## PROBLEMS AND TASKS:
(A) In the page below on training AutoML Tables models, what statement is used to train an AutoML Tables model inside BigQuery?
(B) Carry on the page below about the CREATE MODEL statement for AutoML Tables models, starting after its final sentence.

## QUOTED TEXT:
The CREATE MODEL statement to train AutoML Tables models

AutoML Tables enables you to automatically build state-of-the-art machine learning models on structured data at massively increased speed and scale. See AutoML Tables documentation for more details about the model type.

CREATE MODEL statement for AutoML Tables models

To train an AutoML Tables model inside of BigQuery, use the BigQuery ML CREATE MODEL statement with one of the AutoML Tables model types.

For information about supported model types of each SQL statement and function, and all supported SQL statements and functions for each model type, read End-to-end user journey for each model.

## INFORMATION GIVEN:
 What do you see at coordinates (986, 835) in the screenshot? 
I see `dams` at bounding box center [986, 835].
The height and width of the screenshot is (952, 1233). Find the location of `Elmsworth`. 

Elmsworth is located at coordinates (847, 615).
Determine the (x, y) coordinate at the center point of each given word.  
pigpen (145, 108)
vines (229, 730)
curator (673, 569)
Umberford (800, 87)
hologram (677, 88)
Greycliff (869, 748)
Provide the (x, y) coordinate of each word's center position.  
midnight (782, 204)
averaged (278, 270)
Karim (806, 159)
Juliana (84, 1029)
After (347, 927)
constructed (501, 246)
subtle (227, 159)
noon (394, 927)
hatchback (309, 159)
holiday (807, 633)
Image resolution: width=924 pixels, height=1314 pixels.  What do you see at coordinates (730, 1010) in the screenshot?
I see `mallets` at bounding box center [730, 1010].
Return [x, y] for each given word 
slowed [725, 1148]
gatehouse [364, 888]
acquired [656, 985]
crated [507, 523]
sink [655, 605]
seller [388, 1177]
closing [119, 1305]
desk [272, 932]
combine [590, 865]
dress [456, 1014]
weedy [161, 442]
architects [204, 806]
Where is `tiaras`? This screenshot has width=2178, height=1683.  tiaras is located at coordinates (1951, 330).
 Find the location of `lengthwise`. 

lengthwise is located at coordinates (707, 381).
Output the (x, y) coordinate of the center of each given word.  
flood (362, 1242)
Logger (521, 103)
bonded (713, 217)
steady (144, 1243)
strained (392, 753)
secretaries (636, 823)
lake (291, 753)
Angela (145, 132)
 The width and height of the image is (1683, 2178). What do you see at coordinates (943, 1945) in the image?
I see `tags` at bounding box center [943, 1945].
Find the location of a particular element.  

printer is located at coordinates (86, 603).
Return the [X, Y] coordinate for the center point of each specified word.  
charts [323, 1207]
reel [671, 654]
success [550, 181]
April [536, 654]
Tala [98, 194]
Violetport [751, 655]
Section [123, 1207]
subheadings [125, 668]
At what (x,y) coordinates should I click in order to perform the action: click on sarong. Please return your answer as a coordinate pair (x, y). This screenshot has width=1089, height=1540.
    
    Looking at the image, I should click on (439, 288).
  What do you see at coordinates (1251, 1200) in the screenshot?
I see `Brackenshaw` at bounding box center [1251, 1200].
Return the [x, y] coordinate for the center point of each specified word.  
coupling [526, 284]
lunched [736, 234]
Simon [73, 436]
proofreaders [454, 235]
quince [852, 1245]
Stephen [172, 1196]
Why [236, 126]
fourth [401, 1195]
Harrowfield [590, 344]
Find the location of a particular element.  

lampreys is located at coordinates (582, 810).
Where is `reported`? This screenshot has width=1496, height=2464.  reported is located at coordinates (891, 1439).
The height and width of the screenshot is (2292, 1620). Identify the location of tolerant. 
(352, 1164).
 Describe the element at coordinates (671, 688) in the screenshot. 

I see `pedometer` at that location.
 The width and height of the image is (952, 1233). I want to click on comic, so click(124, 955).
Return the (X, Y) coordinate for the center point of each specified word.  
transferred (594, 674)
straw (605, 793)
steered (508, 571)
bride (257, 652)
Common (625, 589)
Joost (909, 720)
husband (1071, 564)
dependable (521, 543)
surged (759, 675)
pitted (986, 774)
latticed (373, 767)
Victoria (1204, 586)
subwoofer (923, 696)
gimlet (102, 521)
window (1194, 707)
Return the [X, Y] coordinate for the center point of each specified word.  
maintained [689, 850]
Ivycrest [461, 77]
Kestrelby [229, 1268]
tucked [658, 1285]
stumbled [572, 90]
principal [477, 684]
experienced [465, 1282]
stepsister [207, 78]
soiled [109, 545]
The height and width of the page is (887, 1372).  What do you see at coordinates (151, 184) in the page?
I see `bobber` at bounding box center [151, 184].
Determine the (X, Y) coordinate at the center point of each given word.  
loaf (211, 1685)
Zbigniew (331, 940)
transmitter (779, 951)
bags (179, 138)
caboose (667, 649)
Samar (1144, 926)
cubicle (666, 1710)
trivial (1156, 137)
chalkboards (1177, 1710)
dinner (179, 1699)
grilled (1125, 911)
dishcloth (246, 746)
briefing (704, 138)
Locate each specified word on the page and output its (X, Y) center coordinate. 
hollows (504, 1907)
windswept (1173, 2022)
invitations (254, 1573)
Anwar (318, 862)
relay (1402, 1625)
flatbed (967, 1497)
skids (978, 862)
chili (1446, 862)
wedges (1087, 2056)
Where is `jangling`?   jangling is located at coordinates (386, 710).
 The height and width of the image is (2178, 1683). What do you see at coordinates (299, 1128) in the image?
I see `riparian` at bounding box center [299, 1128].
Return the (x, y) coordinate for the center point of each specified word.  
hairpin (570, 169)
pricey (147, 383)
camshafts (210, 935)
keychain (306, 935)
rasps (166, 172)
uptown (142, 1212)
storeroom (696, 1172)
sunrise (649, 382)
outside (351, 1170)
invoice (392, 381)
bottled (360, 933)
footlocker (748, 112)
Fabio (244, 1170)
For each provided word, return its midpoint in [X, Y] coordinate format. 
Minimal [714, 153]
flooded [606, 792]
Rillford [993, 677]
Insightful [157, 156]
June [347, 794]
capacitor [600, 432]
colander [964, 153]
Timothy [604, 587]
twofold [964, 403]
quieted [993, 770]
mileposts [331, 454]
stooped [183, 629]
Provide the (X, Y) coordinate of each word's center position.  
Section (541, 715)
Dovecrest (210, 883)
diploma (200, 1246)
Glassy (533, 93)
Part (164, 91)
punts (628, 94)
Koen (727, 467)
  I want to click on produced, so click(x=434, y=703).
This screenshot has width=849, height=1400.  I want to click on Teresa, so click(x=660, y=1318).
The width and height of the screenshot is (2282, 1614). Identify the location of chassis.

## ANSWERS TO THE PROBLEMS:
(A) The BigQuery ML CREATE MODEL statement, used with one of the AutoML Tables model types.

(B)
CREATE MODEL syntax

{CREATE MODEL | CREATE MODEL IF NOT EXISTS | CREATE OR REPLACE MODEL}
model_name
OPTIONS(MODEL_TYPE = { 'AUTOML_REGRESSOR' | 'AUTOML_CLASSIFIER' },
        BUDGET_HOURS = float64_value,
        OPTIMIZATION_OBJECTIVE = string_value,
        INPUT_LABEL_COLS = string_array,
        DATA_SPLIT_COL = string_value)
[AS query_statement];

CREATE MODEL

Creates a new BigQuery ML model in the specified dataset. For AutoML Tables models, BigQuery ML trains and compresses the AutoML Tables model and converts it to a BigQuery ML model. If the model name exists, CREATE MODEL returns an error.

CREATE MODEL IF NOT EXISTS

Creates a new model only if the model does not currently exist in the specified dataset.

CREATE OR REPLACE MODEL

Creates a new model and replaces any existing model with the same name in the specified dataset.

Model options

BigQuery ML currently uses the default values for AutoML Tables training options, including automatic data splitting and the default optimization function.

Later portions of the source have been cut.